Today, the Feldmans can't help but think back. Maybe if Robert had played basketball and not gone to the beach, their lives would not have taken this turn. Maybe if Kendra had gone with him.
"I usually go with Bob," Kendra said. "I don't usually go in the water, but this time for some reason I decided not to go."
The three lifeguards who pulled Feldman from the surf not only saved him from drowning, but also gave the young internist a chance for physical therapy, possible rehabilitation and a return to work.
Dr. Thomas Shaver, the head of the trauma unit at Mission Hospital and one of the doctors who treated Feldman, said the lifeguards did the most important thing in any emergency: Get the patient breathing fast before permanent brain damage sets in.

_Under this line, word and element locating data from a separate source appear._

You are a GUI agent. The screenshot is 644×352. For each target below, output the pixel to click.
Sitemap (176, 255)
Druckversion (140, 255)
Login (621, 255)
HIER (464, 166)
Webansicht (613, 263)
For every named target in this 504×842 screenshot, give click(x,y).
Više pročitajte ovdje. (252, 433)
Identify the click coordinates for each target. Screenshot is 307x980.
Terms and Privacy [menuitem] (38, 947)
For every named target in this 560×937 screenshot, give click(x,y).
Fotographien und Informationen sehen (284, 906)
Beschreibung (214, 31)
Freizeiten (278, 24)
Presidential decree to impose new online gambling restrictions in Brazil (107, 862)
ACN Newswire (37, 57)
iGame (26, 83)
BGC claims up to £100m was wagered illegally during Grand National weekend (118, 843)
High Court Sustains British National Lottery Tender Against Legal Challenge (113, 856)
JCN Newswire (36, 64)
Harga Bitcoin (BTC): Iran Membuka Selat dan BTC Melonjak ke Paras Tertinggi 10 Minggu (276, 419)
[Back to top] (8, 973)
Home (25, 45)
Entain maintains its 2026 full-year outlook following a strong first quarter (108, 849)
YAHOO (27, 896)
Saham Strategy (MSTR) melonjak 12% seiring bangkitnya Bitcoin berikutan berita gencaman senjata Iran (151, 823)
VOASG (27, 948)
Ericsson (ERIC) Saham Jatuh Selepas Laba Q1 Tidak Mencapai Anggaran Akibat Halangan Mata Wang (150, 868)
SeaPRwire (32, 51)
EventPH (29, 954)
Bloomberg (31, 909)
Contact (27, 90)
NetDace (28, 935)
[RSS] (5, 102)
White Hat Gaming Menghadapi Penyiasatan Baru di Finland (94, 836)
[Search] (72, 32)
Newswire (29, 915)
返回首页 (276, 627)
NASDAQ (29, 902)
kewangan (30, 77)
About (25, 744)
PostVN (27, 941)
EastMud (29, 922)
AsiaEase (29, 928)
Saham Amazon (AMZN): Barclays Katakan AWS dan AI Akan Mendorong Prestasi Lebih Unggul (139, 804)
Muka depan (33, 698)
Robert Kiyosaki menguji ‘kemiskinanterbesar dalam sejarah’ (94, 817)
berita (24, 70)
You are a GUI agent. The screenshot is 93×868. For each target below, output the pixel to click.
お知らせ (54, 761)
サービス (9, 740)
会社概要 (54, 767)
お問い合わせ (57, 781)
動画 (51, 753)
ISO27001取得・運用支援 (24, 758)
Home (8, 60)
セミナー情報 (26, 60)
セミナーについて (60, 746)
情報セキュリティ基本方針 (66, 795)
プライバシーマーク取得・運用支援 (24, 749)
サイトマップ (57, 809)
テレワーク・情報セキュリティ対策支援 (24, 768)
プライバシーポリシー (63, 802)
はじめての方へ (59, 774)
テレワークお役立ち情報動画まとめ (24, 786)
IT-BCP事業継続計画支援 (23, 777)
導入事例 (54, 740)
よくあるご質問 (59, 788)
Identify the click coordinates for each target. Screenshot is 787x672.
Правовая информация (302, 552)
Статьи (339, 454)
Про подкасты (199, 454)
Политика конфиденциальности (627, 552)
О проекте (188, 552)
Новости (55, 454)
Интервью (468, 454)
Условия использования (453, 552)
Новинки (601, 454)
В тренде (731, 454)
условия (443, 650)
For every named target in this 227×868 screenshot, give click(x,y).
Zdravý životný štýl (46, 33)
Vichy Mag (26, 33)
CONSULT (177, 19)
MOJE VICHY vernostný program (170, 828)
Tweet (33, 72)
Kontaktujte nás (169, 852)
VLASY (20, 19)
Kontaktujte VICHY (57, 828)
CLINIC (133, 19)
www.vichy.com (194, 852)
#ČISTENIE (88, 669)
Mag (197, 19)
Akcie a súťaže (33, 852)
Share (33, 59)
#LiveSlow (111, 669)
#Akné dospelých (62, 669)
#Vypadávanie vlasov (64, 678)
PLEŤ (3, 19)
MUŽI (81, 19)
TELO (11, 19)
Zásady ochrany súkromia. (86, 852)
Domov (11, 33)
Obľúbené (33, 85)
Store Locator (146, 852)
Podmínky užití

"You have to hand it to the lifeguards. It's a tremendous role they play," Shaver said. "Here is a perfect example of how important it is to get a patient breathing again. If you wait for paramedics, you might be able to get the heart back but the brain could be gone."
Lifeguard Charley Hoey, 19, of San Clemente was the first to reach Feldman. A stroke of luck had Hoey in the water taking a swim break about 2:30 p.m. while fellow lifeguards Marc Panis and Mark Pekarek covered for him at Tower 4, an area of the beach just north of the Selva steps.
"I was out in the water when I saw him floating in the impact zone," Hoey said. "I got to him really quick, in about six seconds, and grabbed him and turned him over. His lips were purple and his fingernails were turning blue and he wasn't breathing. Right away I assumed it was a spinal injury."
Lifeguards are trained to assume that someone as helpless as Feldman could have some sort of injury to the spine. Assume the worst, they are told.
"You don't find somebody floating like that in shallow water in the impact zone without some sort of major injury," said Panis, 28, a 12-year lifeguard from Huntington Beach. "We treat them as if they are seriously hurt. If it turns out to be not so serious, then that's fine."
Because lifeguards assume the worst, statistics are not completely reliable as indicators of how many people are seriously injured in the surf each year. In 1990 lifeguards on county beaches treated 39 people for possible spinal injuries, compared to only 12 throughout 1991. Through June 30 of this year there were only five possible spinal injuries, and there have been another "five or six" since then, according to Logan Lockaby, a spokesman for U.S. Ocean Safety, a private company that patrols beaches by contract with the county.
"We had so few in 1991 because there was not much surf that year," Lockaby said. "The numbers seem to reflect the surf we experience each summer."
In Feldman's case, the collision with the shallow, sandy bottom crushed one of the cranial discs at the top of his spine and herniated another, leaving him able to move his arms but not his hands or fingers. He also has limited movement in his left leg but not, as yet, his right one.